There’s also a consortium of organizations, including American Economic Liberties Project, Sports Fans Coalition, Fight Corporate Monopolies, More Perfect Union, Fan Freedom, the Consumer Federation of America, the National Consumers League, and the Artist Rights Alliance, who’re actively lobbying to end the company’s massive hold on the ticketing industry with their Break Up Ticketmaster campaign.

After Live Nation reported earnings were up nearly 50% compared to their previous most profitable year in 2019, the coalition said it’s built “an empire off of scamming consumers with bogus service fees, squeezing artists out of their hard-earned revenue, gatekeeping independent venue owners from the market if they don’t agree to Live Nation’s terms, and other restrictive practices,” in a Nov. 4 statement. “To build a vibrant, competitive live events market, the Department of Justice should listen to the thousands of fans, artists, and advocates that are urging them to break up this uncontrollable middleman.”

The group has managed to get 15,000 letters sent to the Department of Justice to separate the two entities.
○ ○ ○
Please quote the passage on the Break Up Ticketmaster campaign in full, word for word. The lines below have no role here.

→ DATASET SECTION:
○ ○ ○
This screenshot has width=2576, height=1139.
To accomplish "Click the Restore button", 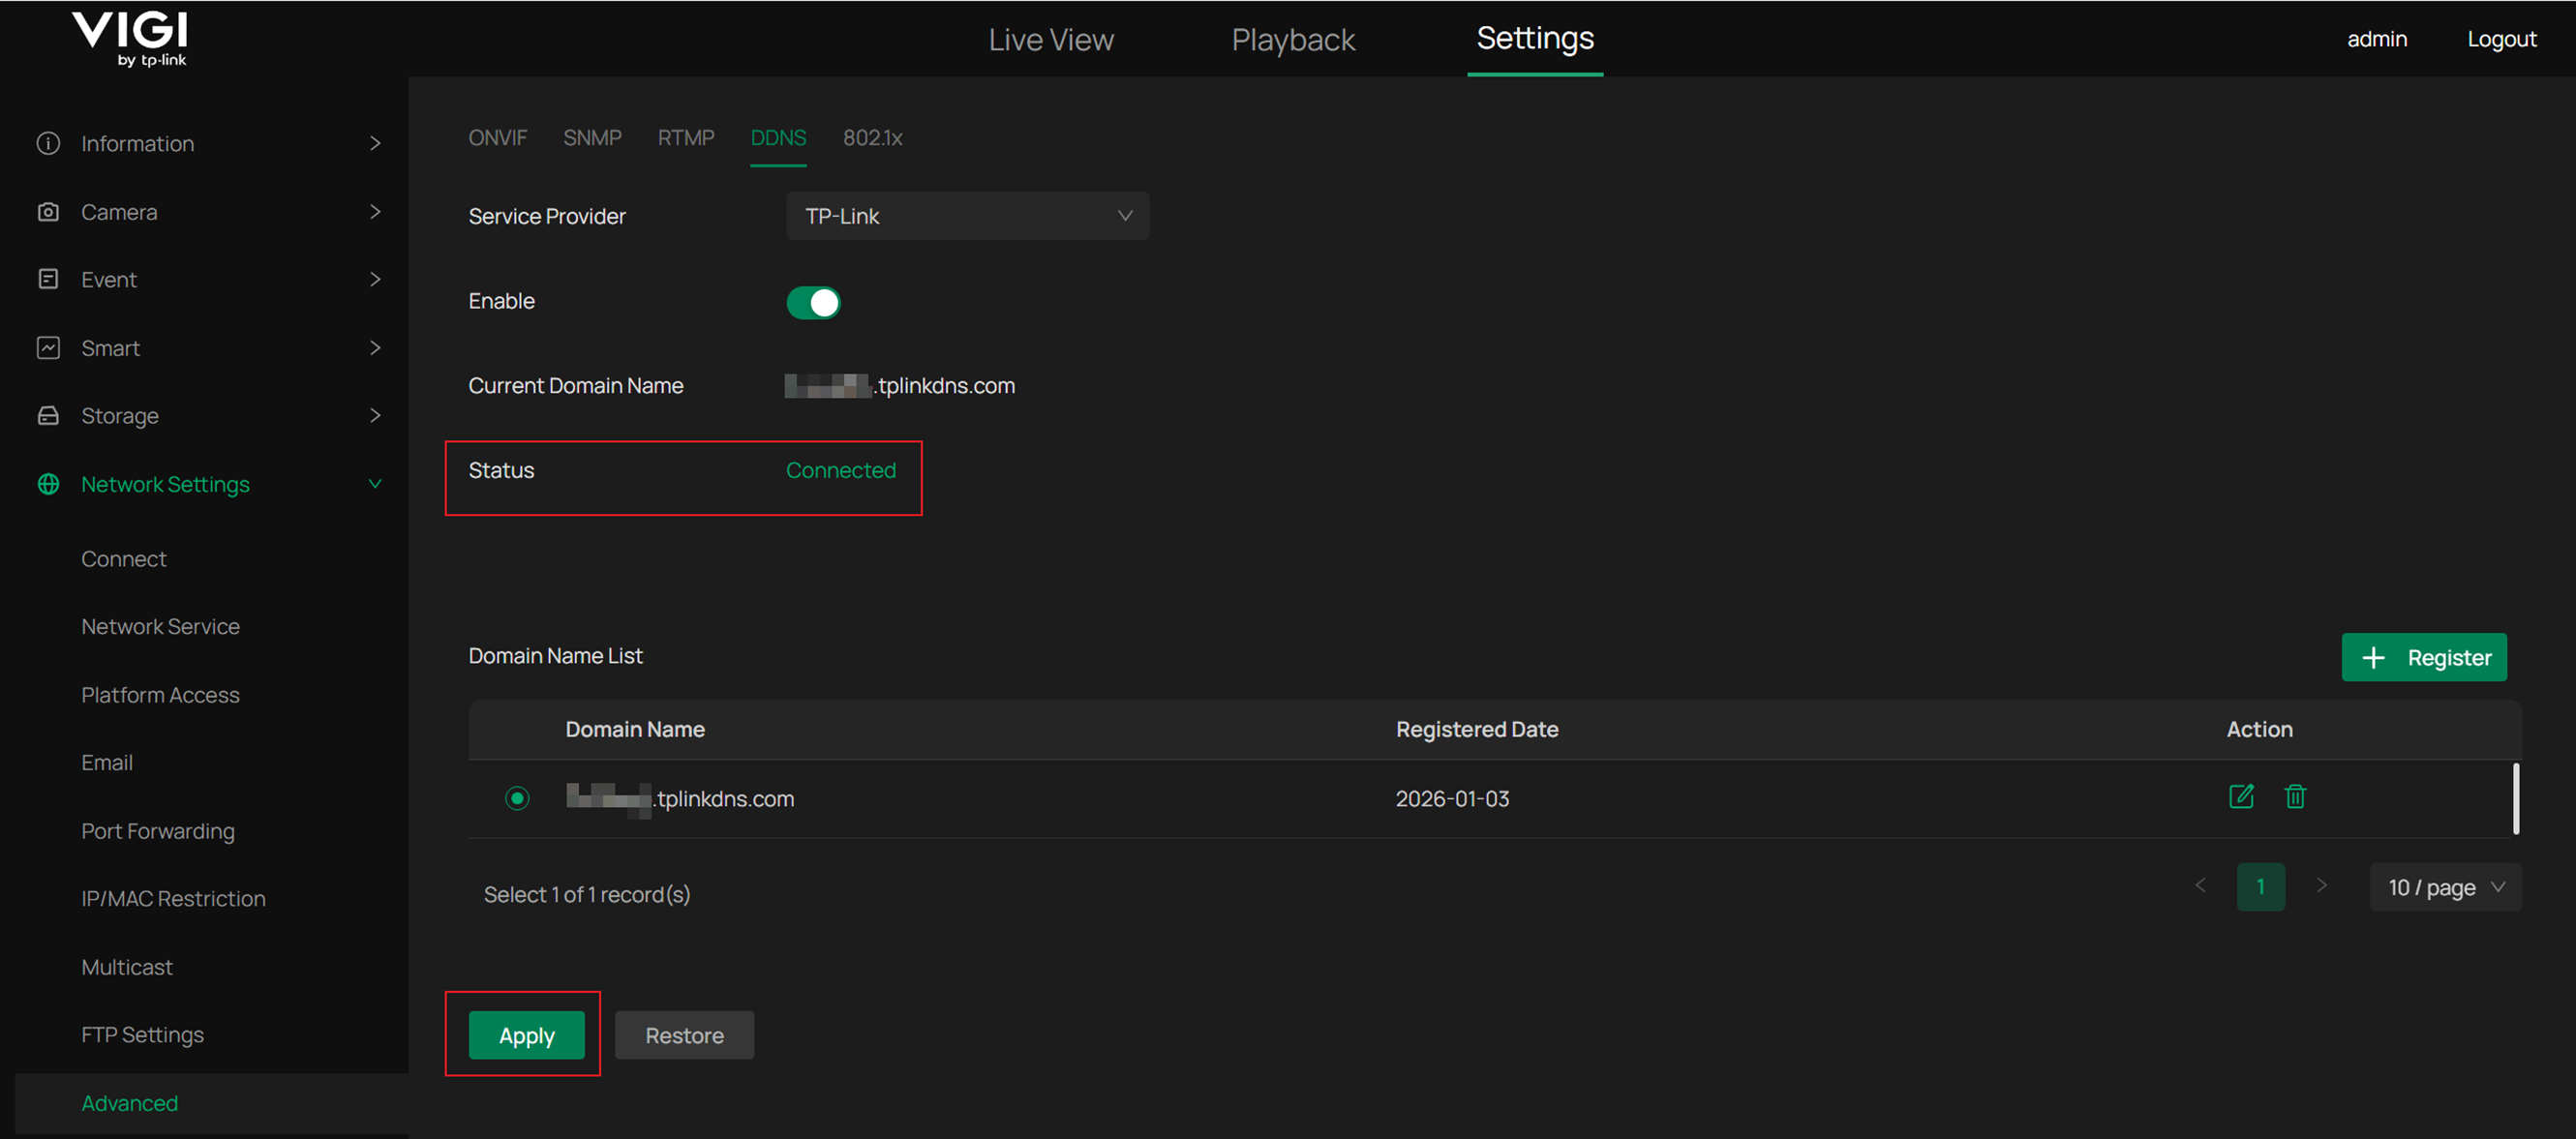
○ ○ ○
→ SOLVED PROBLEM:
There’s also a consortium of organizations, including American Economic Liberties Project, Sports Fans Coalition, Fight Corporate Monopolies, More Perfect Union, Fan Freedom, the Consumer Federation of America, the National Consumers League, and the Artist Rights Alliance, who’re actively lobbying to end the company’s massive hold on the ticketing industry with their Break Up Ticketmaster campaign.

After Live Nation reported earnings were up nearly 50% compared to their previous most profitable year in 2019, the coalition said it’s built “an empire off of scamming consumers with bogus service fees, squeezing artists out of their hard-earned revenue, gatekeeping independent venue owners from the market if they don’t agree to Live Nation’s terms, and other restrictive practices,” in a Nov. 4 statement. “To build a vibrant, competitive live events market, the Department of Justice should listen to the thousands of fans, artists, and advocates that are urging them to break up this uncontrollable middleman.”

The group has managed to get 15,000 letters sent to the Department of Justice to separate the two entities.